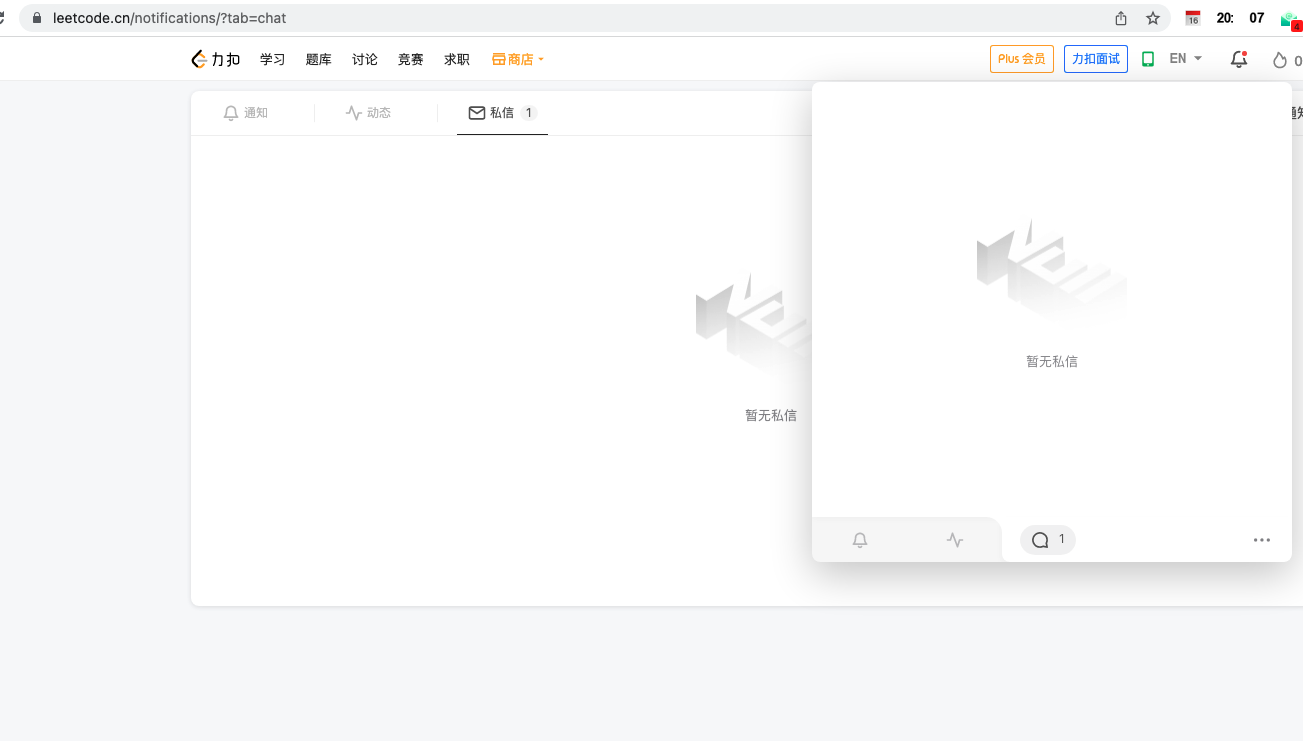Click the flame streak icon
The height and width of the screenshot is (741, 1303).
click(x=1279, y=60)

____

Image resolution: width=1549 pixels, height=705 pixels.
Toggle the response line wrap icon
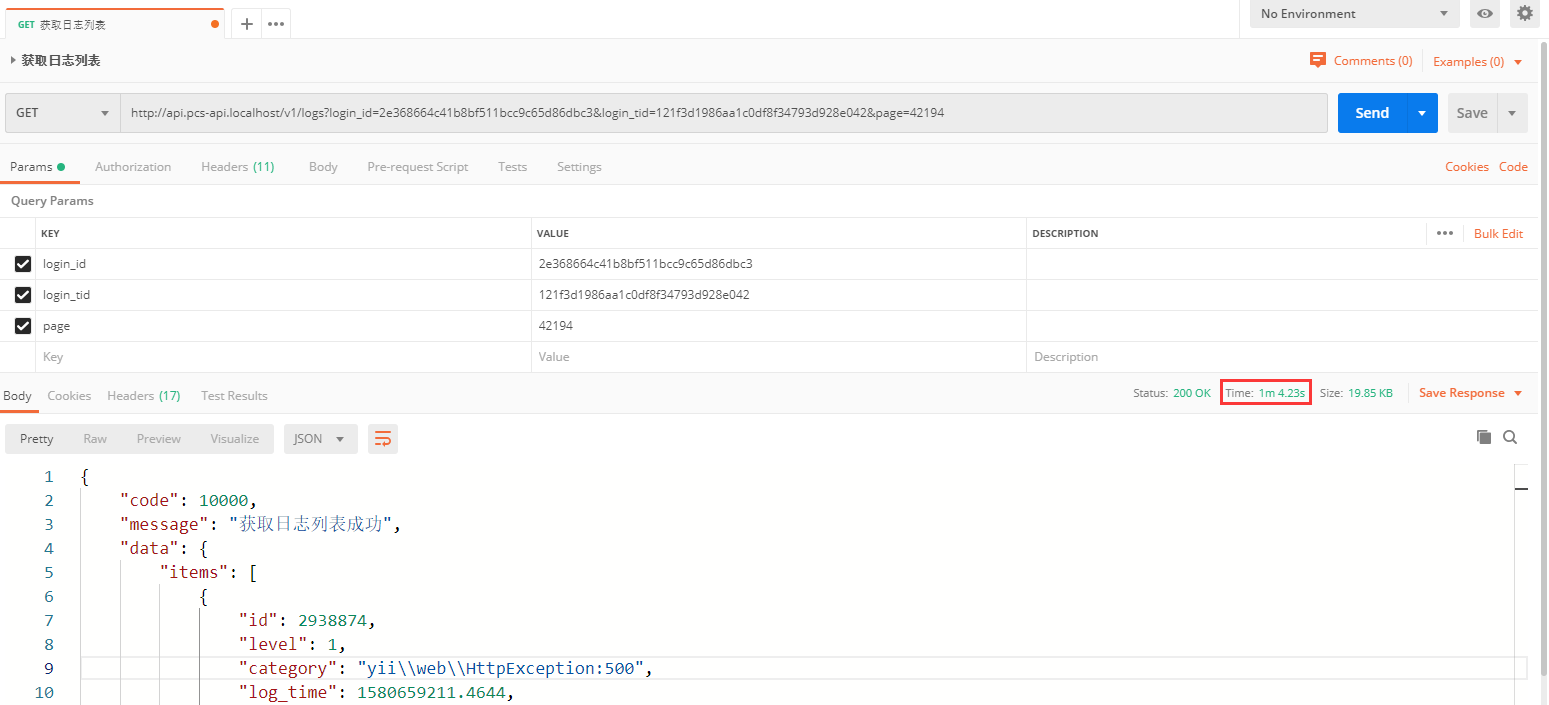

____

▶ **Work task**
Your answer should be the exact lines above from the one with "Image resolution: width=1549" through the one with "Toggle the response line wrap icon", both included, and nothing besides.

▶ **Task result**
Image resolution: width=1549 pixels, height=705 pixels.
Toggle the response line wrap icon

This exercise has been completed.